2. Les requêtes présentées par Mme A, qui concernent la situation d'une même requérante, présentent à juger des questions connexes. Il y a lieu de les joindre pour qu'il y soit statué par un même jugement.

Sur les conclusions à fin d'annulation et d'injonction :

3. Il résulte de l'instruction qu'en cours d'instance, par une décision du 10 décembre 2021, le préfet du Rhône a fait droit à la demande de regroupement familial présentée par Mme A en accordant à son époux l'autorisation d'entrer en France. Cette décision a pour effet, implicitement mais nécessairement, de retirer la décision implicite de refus contestée. Les conclusions aux fins d'annulation de la requête ont dès lors perdu leur objet. Par suite, il n'y a plus lieu de statuer sur les conclusions à fin d'annulation, ni par voie de conséquence sur les conclusions à fin d'injonction qui y sont liées, de la requête de Mme A.

Sur les conclusions à fin d'indemnisation :

4. Mme A soutient avoir subi un préjudice du fait de l'illégalité de la décision refusant de lui accorder le regroupement familial au bénéfice de son époux, en ce qu'elle s'est trouvée séparée de lui durant plusieurs mois, avec deux enfants mineurs à charge, situation qui a causé des troubles dans ses conditions d'existence.

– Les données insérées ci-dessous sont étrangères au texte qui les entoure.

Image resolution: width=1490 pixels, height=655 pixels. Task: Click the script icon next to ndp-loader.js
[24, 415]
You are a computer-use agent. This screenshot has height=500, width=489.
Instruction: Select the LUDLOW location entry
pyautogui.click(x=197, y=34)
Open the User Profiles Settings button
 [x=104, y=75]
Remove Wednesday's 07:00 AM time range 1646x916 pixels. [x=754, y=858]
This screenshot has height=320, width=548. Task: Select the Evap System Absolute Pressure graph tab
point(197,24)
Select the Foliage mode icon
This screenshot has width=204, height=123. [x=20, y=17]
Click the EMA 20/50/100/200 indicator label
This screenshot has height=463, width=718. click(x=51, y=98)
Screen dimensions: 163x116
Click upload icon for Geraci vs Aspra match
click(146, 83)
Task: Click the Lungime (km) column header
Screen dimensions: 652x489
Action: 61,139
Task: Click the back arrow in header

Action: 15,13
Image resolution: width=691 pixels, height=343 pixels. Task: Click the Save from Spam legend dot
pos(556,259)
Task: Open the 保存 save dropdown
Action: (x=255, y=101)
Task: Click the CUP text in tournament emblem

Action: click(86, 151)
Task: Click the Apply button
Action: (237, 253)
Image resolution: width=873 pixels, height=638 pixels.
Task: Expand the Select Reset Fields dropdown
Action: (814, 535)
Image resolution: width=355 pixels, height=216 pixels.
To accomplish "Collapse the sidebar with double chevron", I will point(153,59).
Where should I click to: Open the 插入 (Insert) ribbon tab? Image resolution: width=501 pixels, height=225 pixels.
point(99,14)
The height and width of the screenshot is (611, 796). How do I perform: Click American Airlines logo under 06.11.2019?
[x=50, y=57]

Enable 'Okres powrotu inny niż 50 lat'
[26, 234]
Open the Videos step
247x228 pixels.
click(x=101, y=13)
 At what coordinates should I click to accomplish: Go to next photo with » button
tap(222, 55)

En ce qui concerne la légalité de la décision refusant d'accorder le regroupement familial à l'époux de Mme A :

5. Aux termes de l'article 4 de l'accord franco-algérien susvisé : " Les membres de la famille qui s'établissent en France sont mis en possession d'un certificat de résidence de même durée de validité que celui de la personne qu'ils rejoignent. / Sans préjudice des dispositions de l'article 9, l'admission sur le territoire français en vue de l'établissement des membres de famille d'un ressortissant algérien titulaire d'un certificat de résidence d'une durée de validité d'au moins un an, présent en France depuis au moins un an sauf cas de force majeure, et l'octroi du certificat de résidence sont subordonnés à la délivrance de l'autorisation de regroupement familial par l'autorité française compétente. / Le regroupement familial ne peut être refusé que pour l'un des motifs suivants : / 1- le demandeur ne justifie pas de ressources stables et suffisantes pour subvenir aux besoins de sa famille. Sont prises en compte toutes les ressources du demandeur et de son conjoint indépendamment des prestations familiales. L'insuffisance des ressources ne peut motiver un refus si celles-ci sont égales ou supérieures au salaire minimum interprofessionnel de croissance ; 2- le demandeur ne dispose ou ne disposera pas à la date d'arrivée de sa famille en France d'un logement considéré comme normal pour une famille comparable vivant en France. / () ".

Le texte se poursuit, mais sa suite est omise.